US President Donald Trump on Sunday described migrants coming to the U.S. invaders, who should be deprived of legal due process.

The latest statement reinforced his hardline stand despite an about-face on family separations that has seen more than 500 children reunited with relatives.

Trying to stanch the flow of tens of thousands of migrants from Central America and Mexico arriving at the southern border every month, Trump in early May had ordered that all adults crossing illegally would be arrested, and their children held separately as a result.

After images of children in chain-link enclosures sparked domestic and global outrage, the president ended the separation practice but has continued his hardline talk on immigration.

He sees the issue as crucial ahead of midterm congressional elections in November.

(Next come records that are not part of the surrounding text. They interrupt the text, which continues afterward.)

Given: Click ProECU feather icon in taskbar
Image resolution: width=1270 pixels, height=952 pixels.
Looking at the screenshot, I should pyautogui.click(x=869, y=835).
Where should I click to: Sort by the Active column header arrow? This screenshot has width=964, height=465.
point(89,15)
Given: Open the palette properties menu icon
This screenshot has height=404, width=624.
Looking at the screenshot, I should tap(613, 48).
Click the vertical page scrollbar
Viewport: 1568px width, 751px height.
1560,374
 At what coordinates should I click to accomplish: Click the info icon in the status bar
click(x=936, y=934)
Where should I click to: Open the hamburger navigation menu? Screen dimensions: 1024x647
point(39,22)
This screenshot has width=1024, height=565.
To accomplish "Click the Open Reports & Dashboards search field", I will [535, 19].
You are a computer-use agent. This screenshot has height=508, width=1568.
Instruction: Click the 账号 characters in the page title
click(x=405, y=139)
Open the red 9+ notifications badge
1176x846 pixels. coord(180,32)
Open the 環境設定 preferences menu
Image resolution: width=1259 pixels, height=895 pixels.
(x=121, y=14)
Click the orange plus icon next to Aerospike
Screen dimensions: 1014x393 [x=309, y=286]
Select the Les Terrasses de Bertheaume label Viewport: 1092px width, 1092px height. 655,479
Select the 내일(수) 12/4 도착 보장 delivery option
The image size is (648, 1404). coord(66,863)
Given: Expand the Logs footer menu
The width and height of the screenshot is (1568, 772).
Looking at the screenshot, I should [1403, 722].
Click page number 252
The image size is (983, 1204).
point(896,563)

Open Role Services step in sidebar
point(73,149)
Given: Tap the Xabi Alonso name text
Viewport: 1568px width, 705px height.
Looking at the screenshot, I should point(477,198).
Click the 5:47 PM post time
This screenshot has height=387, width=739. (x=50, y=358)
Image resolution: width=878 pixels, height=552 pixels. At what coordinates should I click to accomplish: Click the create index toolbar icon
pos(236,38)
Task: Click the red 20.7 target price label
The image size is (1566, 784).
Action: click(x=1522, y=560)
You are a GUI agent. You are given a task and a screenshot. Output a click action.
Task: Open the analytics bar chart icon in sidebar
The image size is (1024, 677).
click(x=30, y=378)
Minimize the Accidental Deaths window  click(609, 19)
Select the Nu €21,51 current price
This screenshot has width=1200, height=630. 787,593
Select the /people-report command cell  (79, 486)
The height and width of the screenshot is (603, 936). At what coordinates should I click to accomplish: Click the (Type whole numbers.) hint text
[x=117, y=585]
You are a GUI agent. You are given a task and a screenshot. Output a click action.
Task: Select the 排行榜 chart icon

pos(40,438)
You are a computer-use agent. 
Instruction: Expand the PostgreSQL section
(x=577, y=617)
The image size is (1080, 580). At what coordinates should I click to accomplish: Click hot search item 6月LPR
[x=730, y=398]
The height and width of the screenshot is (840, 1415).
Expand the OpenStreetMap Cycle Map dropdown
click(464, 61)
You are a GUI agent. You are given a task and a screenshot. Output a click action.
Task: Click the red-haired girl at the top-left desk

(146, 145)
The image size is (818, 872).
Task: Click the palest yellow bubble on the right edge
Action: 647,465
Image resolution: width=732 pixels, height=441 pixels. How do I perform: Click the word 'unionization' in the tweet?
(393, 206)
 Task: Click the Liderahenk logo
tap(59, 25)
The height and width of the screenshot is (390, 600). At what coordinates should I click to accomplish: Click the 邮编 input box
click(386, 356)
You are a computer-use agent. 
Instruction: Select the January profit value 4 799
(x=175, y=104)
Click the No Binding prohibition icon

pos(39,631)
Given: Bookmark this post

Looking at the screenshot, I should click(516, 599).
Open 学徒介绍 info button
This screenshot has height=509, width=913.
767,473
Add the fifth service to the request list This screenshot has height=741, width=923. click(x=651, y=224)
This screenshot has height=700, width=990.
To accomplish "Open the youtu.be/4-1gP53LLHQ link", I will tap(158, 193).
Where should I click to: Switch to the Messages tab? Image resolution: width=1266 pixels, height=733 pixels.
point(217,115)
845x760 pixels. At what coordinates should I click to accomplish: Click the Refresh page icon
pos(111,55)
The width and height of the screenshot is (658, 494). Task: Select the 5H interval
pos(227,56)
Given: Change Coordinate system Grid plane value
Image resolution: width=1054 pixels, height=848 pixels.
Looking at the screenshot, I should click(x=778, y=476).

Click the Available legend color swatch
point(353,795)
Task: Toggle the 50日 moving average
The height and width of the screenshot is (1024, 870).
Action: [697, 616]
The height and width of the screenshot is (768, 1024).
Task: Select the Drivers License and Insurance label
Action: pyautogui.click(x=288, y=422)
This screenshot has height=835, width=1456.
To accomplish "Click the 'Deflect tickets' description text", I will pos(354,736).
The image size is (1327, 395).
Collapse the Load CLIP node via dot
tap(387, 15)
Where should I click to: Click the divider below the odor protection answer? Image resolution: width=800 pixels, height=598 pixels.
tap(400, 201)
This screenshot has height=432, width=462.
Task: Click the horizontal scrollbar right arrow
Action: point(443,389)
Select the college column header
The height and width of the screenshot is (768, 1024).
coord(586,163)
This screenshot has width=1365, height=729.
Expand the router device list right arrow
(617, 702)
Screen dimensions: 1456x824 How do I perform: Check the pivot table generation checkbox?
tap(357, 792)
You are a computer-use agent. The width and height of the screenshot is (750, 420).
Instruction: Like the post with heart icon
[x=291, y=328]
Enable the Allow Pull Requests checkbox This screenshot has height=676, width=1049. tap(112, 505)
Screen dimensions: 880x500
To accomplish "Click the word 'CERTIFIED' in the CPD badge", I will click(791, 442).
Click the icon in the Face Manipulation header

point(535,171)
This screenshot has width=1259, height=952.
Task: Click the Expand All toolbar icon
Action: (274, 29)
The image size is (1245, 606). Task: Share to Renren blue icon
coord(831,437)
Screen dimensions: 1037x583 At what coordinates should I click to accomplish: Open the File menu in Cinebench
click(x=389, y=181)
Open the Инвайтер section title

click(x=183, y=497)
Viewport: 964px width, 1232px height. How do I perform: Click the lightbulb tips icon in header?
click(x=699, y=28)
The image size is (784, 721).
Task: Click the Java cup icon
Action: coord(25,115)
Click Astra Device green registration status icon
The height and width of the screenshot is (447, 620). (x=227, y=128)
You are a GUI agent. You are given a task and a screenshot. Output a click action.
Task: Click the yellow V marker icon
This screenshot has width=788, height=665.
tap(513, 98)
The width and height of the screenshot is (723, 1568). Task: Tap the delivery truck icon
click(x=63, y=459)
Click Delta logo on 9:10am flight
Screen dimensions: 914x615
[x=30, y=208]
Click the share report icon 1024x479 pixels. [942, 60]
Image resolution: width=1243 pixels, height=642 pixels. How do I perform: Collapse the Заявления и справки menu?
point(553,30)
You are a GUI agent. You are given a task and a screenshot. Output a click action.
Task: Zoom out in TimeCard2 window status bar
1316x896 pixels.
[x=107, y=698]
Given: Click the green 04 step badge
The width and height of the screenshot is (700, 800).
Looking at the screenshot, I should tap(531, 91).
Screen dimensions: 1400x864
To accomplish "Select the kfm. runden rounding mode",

“We cannot allow all of these people to invade our Country,” Trump said Sunday on Twitter.

“When somebody comes in, we must immediately, with no Judges or Court Cases, bring them back from where they came,” said Trump, suggesting they be handled without the due legal process guaranteed for “any person” by the US Constitution.

Nearly all of the arriving families have officially requested asylum.

“Our system is a mockery to good immigration policy and Law and Order,” said Trump, who has repeatedly tried to link immigrants with crime.

His remarks came after the Department of Homeland Security released its first official data since Trump ended the family separations on Wednesday.

It said 522 children separated as part of “zero tolerance” have been reunited with their families, but another 2,053 separated minors remained in the care of the US Department of Health and Human Services as of Wednesday.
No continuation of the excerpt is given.